Facebook is under fire after a report accused it of manipulating its "trending topics" feature to promote or suppress certain political perspectives.

Matt Rourke/AP

Facing an uproar from conservatives and even calls for a congressional inquiry from a prominent lawmaker, Facebook is going to great lengths to explain how it decides what shows up on its trending news notifications.

On Thursday, the company released a 28-page internal document that details the instructions to the humans who shepherd the "Trending Topics" feature. It's the news section you — and Facebook's 1.6 billion users worldwide — see in the right-hand column of Facebook on desktop or when you do a search on mobile.

What we now know is that trending topics are driven in part by an algorithm and in part by humans. A Gizmodo article this week cited anonymous former contractors from the Trending Topics team, saying that human curators sometimes passed up conservative-leaning topics in favor of more liberal ones.

The release of the internal document represents Facebook's continued pushback against bias allegations. The document was made public for the first time after being shared with The Guardian. As Trending Topics' chief said on Monday, the guidelines do not allow or advise some kind of systematic discrimination against sources with particular ideologies.

What the document shows is how people are involved in the process, sometimes "injecting" newsworthy stories and sometimes "blacklisting" stories, for example for not being a "real-world" event or for being duplicative. This kind of role of human curators has drawn suggestions that Facebook was becoming more of a publisher — in a traditional sense, like the mainstream news media — than a perfectly neutral platform.

The allegations of bias arise as Facebook is deepening its relationship with some traditional media companies, including NPR, by offering incentives to produce live videos for their site.

Facebook says it hasn't found any evidence of intentional manipulations of the Trending Topics section to suppress conservative stories, the New York Times reports.
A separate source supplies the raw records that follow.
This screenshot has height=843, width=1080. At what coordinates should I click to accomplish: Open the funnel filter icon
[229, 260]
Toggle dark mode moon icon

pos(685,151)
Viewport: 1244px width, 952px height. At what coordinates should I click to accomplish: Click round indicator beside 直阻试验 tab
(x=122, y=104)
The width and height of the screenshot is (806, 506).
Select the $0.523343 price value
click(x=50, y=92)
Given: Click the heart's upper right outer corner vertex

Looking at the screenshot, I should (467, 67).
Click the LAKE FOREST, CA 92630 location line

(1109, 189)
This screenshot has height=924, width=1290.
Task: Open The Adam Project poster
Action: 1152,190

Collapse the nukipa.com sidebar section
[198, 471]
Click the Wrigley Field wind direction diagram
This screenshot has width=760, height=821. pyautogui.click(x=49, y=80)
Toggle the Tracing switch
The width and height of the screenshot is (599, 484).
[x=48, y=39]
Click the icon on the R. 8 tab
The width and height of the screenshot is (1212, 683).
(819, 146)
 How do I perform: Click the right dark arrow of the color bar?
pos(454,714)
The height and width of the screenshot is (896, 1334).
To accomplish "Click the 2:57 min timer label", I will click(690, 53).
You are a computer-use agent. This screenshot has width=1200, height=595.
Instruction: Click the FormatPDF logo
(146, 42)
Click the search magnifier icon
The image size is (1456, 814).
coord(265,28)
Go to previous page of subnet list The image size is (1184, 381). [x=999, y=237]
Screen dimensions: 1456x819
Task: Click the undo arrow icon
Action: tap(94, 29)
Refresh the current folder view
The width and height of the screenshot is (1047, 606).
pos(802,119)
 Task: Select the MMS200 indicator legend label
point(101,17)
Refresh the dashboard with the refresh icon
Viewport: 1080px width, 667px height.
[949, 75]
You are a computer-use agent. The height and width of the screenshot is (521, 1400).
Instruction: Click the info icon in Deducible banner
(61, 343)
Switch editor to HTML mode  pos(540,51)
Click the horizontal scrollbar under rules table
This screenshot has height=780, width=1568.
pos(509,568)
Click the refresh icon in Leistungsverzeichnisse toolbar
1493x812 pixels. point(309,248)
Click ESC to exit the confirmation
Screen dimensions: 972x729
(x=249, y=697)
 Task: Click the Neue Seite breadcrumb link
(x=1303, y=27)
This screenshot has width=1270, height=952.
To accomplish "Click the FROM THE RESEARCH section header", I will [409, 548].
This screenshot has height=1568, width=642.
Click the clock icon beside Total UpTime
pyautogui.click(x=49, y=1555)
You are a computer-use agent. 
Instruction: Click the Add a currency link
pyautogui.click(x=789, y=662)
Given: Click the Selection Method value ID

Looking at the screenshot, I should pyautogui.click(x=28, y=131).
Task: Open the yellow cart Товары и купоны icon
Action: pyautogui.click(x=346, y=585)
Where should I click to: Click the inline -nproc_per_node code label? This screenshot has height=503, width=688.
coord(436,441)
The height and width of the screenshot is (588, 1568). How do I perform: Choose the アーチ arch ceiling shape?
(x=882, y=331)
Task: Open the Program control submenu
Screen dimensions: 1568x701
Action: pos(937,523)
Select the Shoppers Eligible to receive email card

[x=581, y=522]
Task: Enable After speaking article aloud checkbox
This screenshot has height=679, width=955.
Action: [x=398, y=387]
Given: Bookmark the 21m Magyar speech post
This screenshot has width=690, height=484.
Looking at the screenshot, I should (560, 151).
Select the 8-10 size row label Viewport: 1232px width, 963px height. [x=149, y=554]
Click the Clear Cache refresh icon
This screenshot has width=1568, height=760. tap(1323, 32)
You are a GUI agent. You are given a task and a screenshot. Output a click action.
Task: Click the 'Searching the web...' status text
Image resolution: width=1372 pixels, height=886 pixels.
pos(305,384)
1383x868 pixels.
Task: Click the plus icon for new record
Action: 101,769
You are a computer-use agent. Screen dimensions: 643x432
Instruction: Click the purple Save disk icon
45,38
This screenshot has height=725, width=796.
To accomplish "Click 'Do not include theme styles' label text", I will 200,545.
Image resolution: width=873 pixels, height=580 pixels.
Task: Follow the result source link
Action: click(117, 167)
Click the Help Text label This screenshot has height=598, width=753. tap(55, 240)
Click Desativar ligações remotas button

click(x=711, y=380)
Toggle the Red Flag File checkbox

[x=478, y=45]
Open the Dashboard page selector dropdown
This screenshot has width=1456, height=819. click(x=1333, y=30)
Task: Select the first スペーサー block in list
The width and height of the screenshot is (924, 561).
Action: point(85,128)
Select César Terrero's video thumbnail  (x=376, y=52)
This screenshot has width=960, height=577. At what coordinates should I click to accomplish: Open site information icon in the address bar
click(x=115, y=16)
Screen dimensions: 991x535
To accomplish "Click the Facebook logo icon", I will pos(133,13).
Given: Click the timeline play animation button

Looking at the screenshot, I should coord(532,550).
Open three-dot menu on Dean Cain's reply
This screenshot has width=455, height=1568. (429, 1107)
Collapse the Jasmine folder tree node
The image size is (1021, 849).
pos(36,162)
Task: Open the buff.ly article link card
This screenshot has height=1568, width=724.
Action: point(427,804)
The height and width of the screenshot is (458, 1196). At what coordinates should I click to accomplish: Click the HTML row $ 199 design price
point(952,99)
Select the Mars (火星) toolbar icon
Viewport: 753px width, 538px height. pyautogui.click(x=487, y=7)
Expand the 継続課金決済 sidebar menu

The newspaper outlines some big takeaways from the guidelines:

"For instance, after algorithms detect early signs of popular stories on the network, editors are asked to cross-reference potential trending topics with a list of 10 major news publications, including CNN, Fox News, The Guardian and The New York Times.

"While algorithms determine the exact mix of topics displayed to each person, based on that user's past actions on Facebook, a team of people is largely responsible for the overall mix of which topics should — and more important, should not — be shown in Trending Topics."

The document did not detail the inner workings of the algorithm behind Trending Topics, nor did it touch on the way Facebook determines what posts are deemed worthwhile to show up in someone's News Feed.

Editor's Note May 14, 2016

The story has been updated to include information about NPR's involvement in a Facebook video project.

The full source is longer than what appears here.